We are graduate students from the Nicholas School of the Environment at Duke University working this summer as E.O. Wilson Biodiversity Foundation interns, as part of the ATBI/BioBlitz SWAT Team and Group Masters Project. Our work is supported by a partnership with Discover Life in America, Rocky Mountain National Park, and the Turner Endangered Species Fund. This summer we will be identifying gaps in the current species database at Rocky Mountain National Park. From our experiences we ultimately hope to develop a story that inspires action to preserve biodiversity in our national parks and natural spaces.
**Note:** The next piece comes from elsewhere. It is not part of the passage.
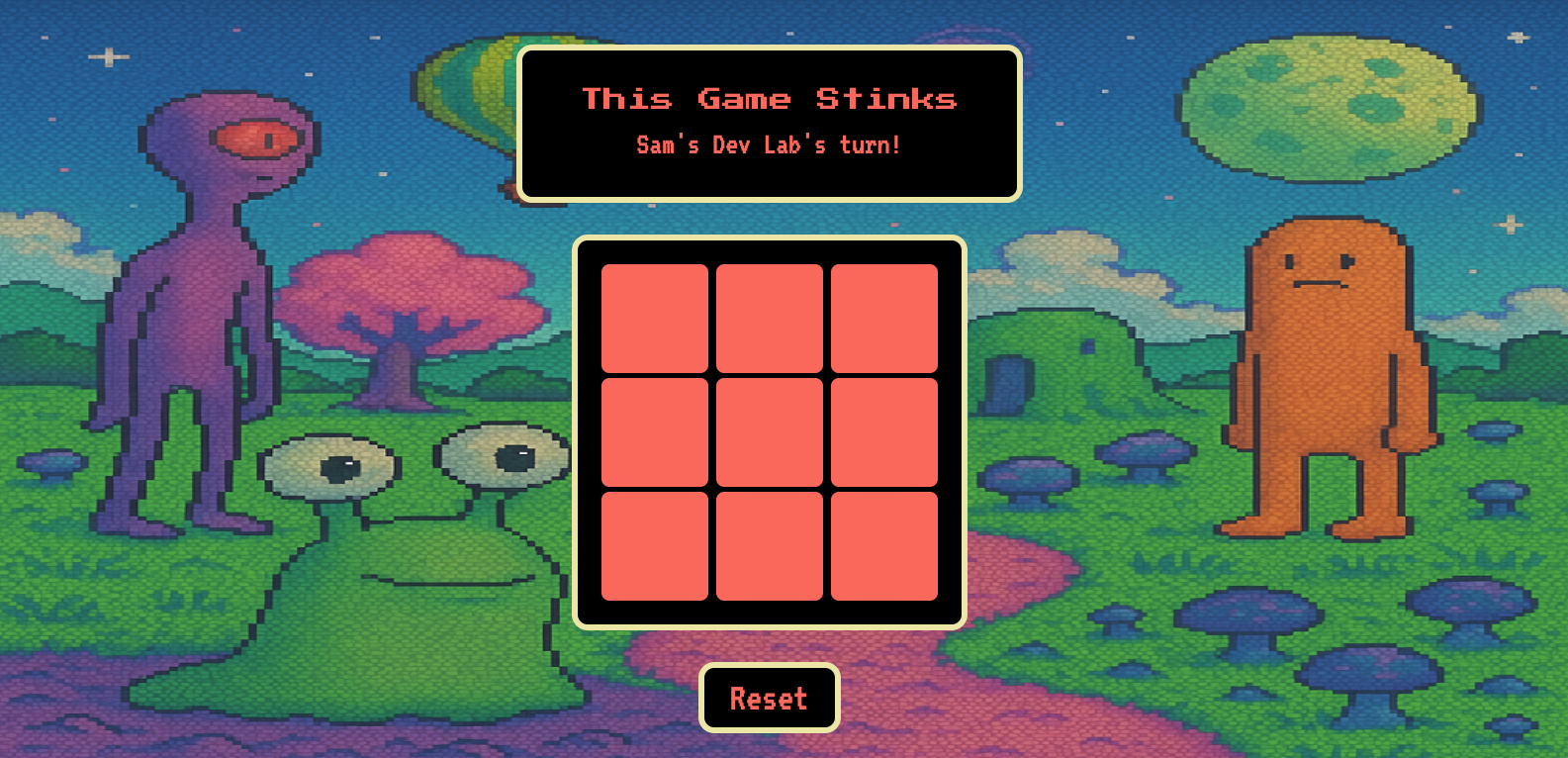
Task: Click the bottom-left grid tile
Action: pyautogui.click(x=656, y=545)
TRAINING IN SMOKY MOUNTAIN NATIONAL PARK
The first part of this project was a trip to Smoky Mountain National Park to complete training in their Discover Life in America (DLIA) and All Taxa Biodiversity Inventory (ATBI) programs. Through ATBI’s species are collected all around the park that will then be catalogued and inform future management decisions.
As we started our journey to the Smokies, we knew we had enough packed. The car was absolutely full of suitcases, bags, coolers, and food. We didn’t really know what to expect so we definitely over-prepared! The four and a half hour long drive seemed long because it was predominately on I-40. But when we took exit 20 and made our way to Purchase Knob Road, that soon changed. We could begin to see the beautiful scenery where we would be staying for the week. And as we continued to drive along the mountain we were rewarded with a stunning view of the Purchase Knob Research Center.
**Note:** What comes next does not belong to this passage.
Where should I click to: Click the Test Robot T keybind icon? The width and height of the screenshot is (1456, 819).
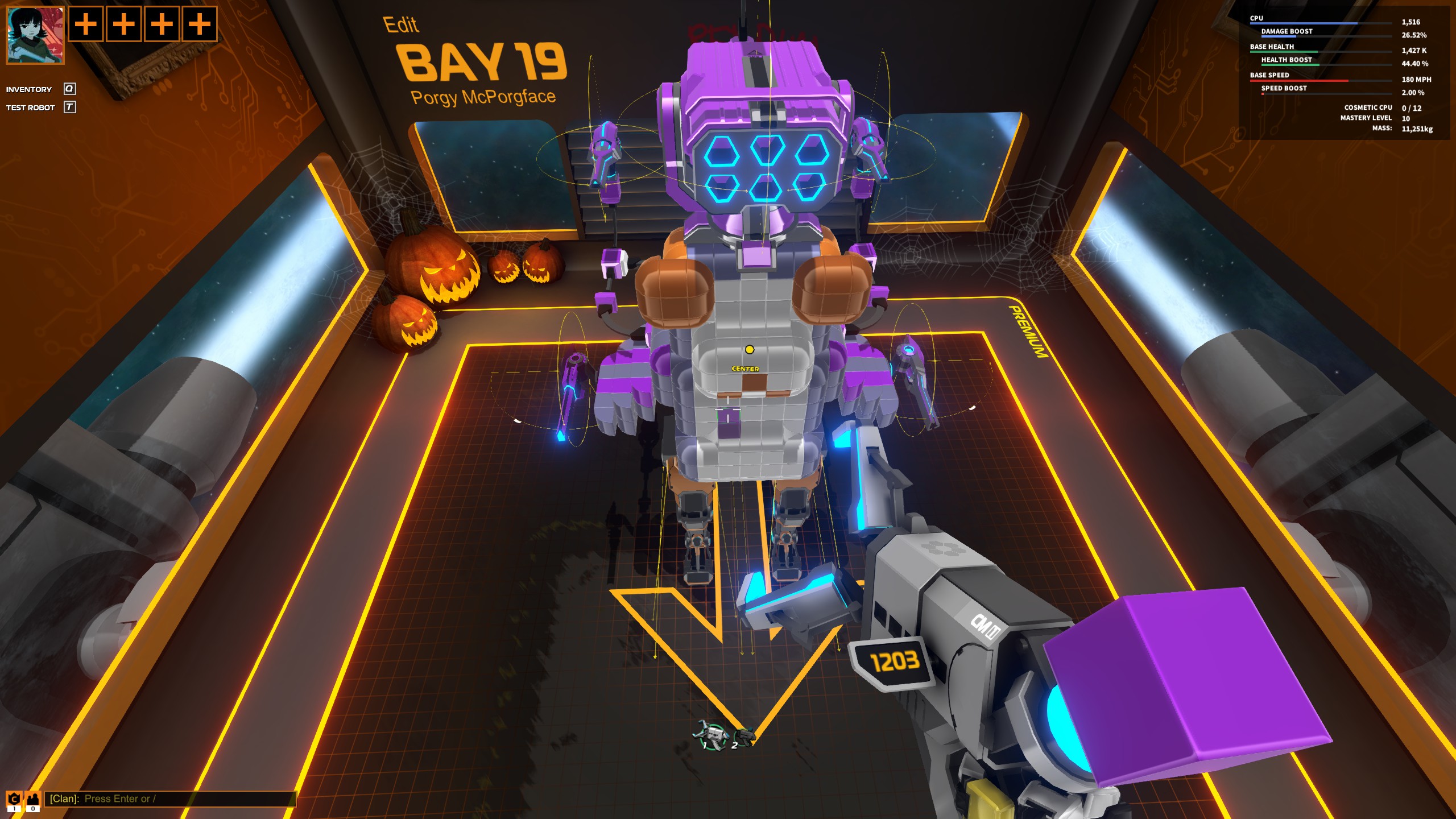click(x=69, y=107)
There were definitely some squeals of excitement from all of us when we realized we would be staying here for the next five days. We had been told of the beautiful location but didn’t realize how beautiful! When we walked into the lodge for the first time, it took our breath away. We met our training session host for the week, Todd Witcher, the Executive Director of DLIA. Then we ran around and looked at everything inside and outside of the house. Below is the beautiful floor to ceiling window that shows a panoramic view of the mountains.
We were pretty tired from the drive so the first day was spent unpacking and taking in the beautiful view. There was a group of high school students in AP Environmental Science staying in the nearby tent platforms. They seemed to have much more energy than us as they ran around and played tag, frisbee and soccer. But we made sure to speak with them to plug higher education and the awesome opportunities we were embarking on this summer. That night we went to bed excited for what the week had to hold.